### WHAT THE TASK ASKS
Continue the article on data security for law firms using AI tools, starting after its last sentence.

(TEXT SECTION)

Security & Compliance
Data Security in Legal AI: What Law Firms Should Expect
March 21, 2026
When a law firm adopts an AI tool for client intake, it is entrusting a third-party system with some of the most sensitive information in any industry: names, contact details, case descriptions, financial situations, and sometimes deeply personal circumstances. The ethical obligations that govern attorney-client relationships extend to the tools firms use to collect and store this data.
The Unique Security Requirements of Legal Data
Legal data isn't just personally identifiable information (PII) — it's potentially privileged information. The ABA's Model Rule 1.6 requires lawyers to make "reasonable efforts to prevent the inadvertent or unauthorized disclosure of, or unauthorized access to, information relating to the representation of a client." This obligation applies to digital tools just as it applies to physical file cabinets.
ABA Formal Opinion 477R (2017) specifically addresses the duty of confidentiality when using technology. It requires lawyers to understand the nature of the technology being used, the sensitivity of the information, and the legal protection afforded to the information.
Encryption: The Foundation
Any AI tool handling legal data should implement encryption at two levels:
- Encryption in transit (TLS): All data moving between the client's browser and the server must be encrypted using TLS 1.2 or higher. This prevents interception during transmission.
- Encryption at rest: Data stored in databases should be encrypted. The gold standard is field-level encryption using AES-256-GCM, where individual fields (names, emails, phone numbers) are encrypted with separate keys rather than relying on whole-disk encryption alone.
Field-level encryption is particularly important because it protects data even if the database itself is compromised — an attacker with access to raw database records would see encrypted ciphertext, not readable PII.
Multi-Tenant Data Isolation
Most legal AI tools serve multiple law firms from the same platform. This multi-tenant architecture is standard for SaaS, but it introduces a critical question: how is data separated between firms?
The strongest approach is query-level isolation, where every database query includes a firm identifier as a mandatory filter. This means the application is architecturally incapable of returning data from one firm to another, regardless of bugs or misconfigured access controls. This is different from — and more secure than — relying solely on user permissions to control access.

(End TEXT SECTION)
(INFORMATION SHOWN)

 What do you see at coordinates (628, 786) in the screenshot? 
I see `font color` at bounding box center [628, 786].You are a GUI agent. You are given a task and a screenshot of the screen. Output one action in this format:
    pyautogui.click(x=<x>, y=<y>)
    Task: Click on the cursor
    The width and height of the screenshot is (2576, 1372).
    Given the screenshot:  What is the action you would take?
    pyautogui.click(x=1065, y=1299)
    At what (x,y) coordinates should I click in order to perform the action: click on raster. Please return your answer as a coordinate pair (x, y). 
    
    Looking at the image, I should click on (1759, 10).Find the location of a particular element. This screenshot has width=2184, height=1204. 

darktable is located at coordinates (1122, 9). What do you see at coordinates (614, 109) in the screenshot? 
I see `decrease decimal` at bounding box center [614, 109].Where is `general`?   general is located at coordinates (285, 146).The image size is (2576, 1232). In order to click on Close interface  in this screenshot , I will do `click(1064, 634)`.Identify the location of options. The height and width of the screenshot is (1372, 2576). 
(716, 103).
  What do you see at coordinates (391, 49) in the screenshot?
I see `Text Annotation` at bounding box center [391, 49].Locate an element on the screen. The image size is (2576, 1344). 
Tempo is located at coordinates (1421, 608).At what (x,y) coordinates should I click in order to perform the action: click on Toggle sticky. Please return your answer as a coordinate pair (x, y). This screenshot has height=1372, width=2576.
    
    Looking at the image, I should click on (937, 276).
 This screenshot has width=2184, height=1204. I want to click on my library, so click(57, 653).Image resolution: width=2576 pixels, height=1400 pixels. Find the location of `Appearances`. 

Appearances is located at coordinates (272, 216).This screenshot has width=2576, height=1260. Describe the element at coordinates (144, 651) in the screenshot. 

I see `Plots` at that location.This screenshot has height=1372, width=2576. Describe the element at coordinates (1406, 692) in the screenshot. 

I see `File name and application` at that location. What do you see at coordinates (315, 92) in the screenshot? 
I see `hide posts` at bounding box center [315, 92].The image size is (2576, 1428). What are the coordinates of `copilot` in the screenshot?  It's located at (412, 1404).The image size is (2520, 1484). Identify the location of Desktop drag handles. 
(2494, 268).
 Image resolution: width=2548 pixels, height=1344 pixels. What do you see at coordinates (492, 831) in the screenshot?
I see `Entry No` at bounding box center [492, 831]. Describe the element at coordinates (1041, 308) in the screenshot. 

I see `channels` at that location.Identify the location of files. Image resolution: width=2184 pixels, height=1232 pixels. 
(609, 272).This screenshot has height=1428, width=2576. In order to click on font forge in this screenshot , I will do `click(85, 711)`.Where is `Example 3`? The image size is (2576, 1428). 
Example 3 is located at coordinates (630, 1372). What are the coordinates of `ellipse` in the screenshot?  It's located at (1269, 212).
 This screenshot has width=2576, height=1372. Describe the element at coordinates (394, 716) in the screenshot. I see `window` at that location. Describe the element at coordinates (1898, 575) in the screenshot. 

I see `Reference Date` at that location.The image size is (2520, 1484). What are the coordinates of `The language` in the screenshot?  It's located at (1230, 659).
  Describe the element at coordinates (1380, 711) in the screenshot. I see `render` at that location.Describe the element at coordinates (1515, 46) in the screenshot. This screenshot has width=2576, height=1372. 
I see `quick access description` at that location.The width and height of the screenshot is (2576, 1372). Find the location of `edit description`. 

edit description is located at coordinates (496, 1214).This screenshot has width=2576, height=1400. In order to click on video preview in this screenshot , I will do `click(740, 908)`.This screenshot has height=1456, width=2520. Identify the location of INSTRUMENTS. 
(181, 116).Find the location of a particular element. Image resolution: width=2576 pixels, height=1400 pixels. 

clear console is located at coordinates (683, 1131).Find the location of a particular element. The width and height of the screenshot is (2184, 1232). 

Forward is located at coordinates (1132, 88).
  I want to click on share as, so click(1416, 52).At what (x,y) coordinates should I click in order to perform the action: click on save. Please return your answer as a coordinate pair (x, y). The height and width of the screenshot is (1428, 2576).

(End INFORMATION SHOWN)

### TASK ANSWER
AI-Specific Considerations
AI tools introduce additional security considerations that traditional software does not:
- Training data boundaries: Conversation data sent to AI language models should never be used to train or fine-tune those models. The vendor should have explicit agreements with their AI provider that customer data is not used for training.
- Prompt injection prevention: The AI system must be hardened against prompt injection attacks, where a malicious user attempts to manipulate the AI into revealing system prompts, other users' data, or confidential information.
- Output guardrails: The AI should be constrained to only provide information from the firm's approved knowledge base. It should never fabricate case law, make up statistics, or provide legal advice.
- PII detection and redaction: Before any data is sent to external AI services, PII should be detected and either encrypted or redacted to minimize exposure.
Compliance Requirements to Verify
When evaluating an AI tool, law firms should ask these specific questions:
- How is PII encrypted at rest? Is it field-level or whole-disk only?
- Is my firm's data isolated from other firms at the database query level?
- Is conversation data used to train AI models?
- Where is data stored geographically? Is it in the US, EU, or both?
- What is the data retention policy? Can I configure it?
- Can I export all my data in a standard format?
- Is there a complete audit log of who accessed what data and when?
- What happens to my data if I cancel the service?
The Standard Law Firms Should Demand
The bar for legal technology security should be higher than general business software. Firms should expect AES-256-GCM encryption at rest, TLS in transit, strict multi-tenant isolation, no AI training on customer data, configurable retention periods, full data export capability, and comprehensive audit logging. These aren't aspirational features — they're the minimum standard for any tool handling attorney-client information.